U.S. Rep. James P. Moran also questioned the FAA rationale. “The Potomac Plant was blocked from constructing tall smokestacks when it was first constructed under National’s flight path in 1949, and I don’t know what circumstances have changed since that would allow them to be raised today,” Moran said.
ONE OF THE ORIGINAL ADVOCATES for closing the Mirant plant and an ongoing activist in the battle, Elizabeth Chimento, wrote a letter to FAA Obstruction Specialist William E. Merritt questioning the FAA determination.
“In April 2005, I spoke with you about Mirant’s application to increase stack height. I was told that airplane safety was the FAA’s only concern and that the serious environmental issues here in Alexandria regarding the plant are not a basis of FAA deliberation,” Chimento reminded Merritt.
Referring to the FAA comment in their determination that they had attempted negotiations with Mirant over the smokestack height issue, Chimento challenged Merritt on his statement that flight safety was FAA’s only concern.
“In view of your April statement” claiming flight safety as the FAA only concern “why was there negotiation with the plant at all? Also why was the plant’s “need to meet future operational needs” considered at all if airplane safety is the only criterion for FAA decision making?” she wrote.
“Finally, since the plant’s needs were considered in the FAA decision, then why weren’t the serious environmental issues compromising Alexandrians’ health also taken into account?” Chimento asked Merritt.
She closed with, “I await your response.” That remains the case.
ON NOV. 7, 2005 Merritt had called for input from any interested parties pertaining to the aeronautical study to be undertaken by the FAA concerning Mirant’s smokestack height. In that “Public Notice” Merritt emphasized, “To be eligible for consideration, comments must be relevant to the effect the structure would have on aviation” and be received “on or before Dec. 14, 2005.”
One individual who took him up on the offer was Harold W. Becker, president, Hal Becker Inc. of Alexandria. In his comments to Merritt some of the points made by Becker were:
* Aircraft operations in the airspace controlled by DCA are severely constrained by restricted airspace and noise abatement procedures. Any further encroachment into that airspace results in loss of navigable airspace.
* The initial FAA study found that increasing the height of the stacks would require an increase in the climb gradient for departures from DCA runway 19 to meet required obstacle clearance standards.

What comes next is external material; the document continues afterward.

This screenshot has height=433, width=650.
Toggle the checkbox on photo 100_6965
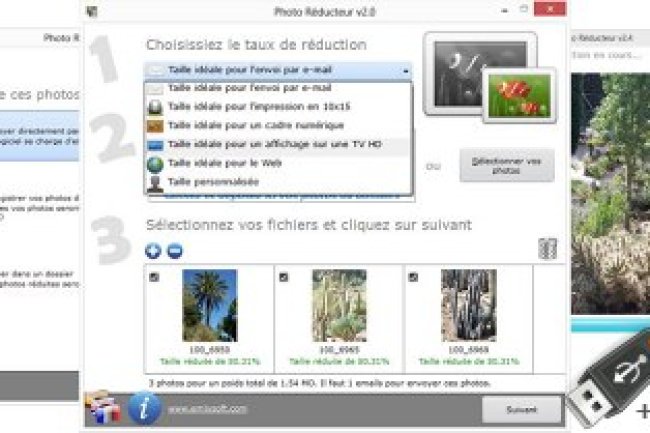click(284, 277)
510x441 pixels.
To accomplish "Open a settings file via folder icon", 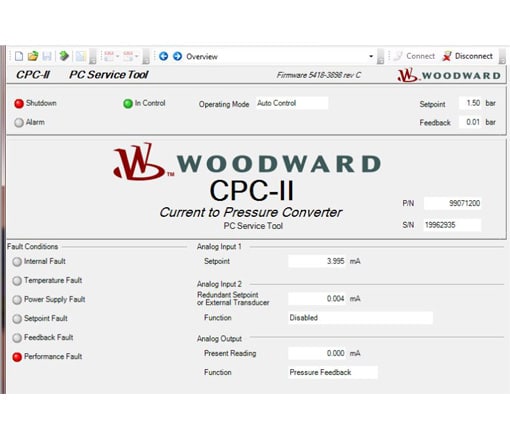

Forty percent of flights use runway 19.
* Increasing the height of the stacks “has a high probability of causing interference with air traffic control radar” and other navigational instruments.
* The increased climb gradient would likely result in an increase in aircraft noise south of the airport.
* If Mirant’s proposal is approved “it could encourage future proposals by Mirant to add more height” to the stacks or open the door to other entities for construction project that might further limit operational airspace.
* Under safety issues he cited consideration for low flying aircraft such as helicopters on emergency response missions in adverse weather and the possibility of pilot distraction during the critical phases of takeoff and landing.
Becker emphasized, “Alexandria strongly opposes any increase in the height of the emission stacks.” The next step is once again up to the city to take action prior to the March 28 deadline.
Although several calls were made to Mirant spokespersons for comment there was no response to call back requests.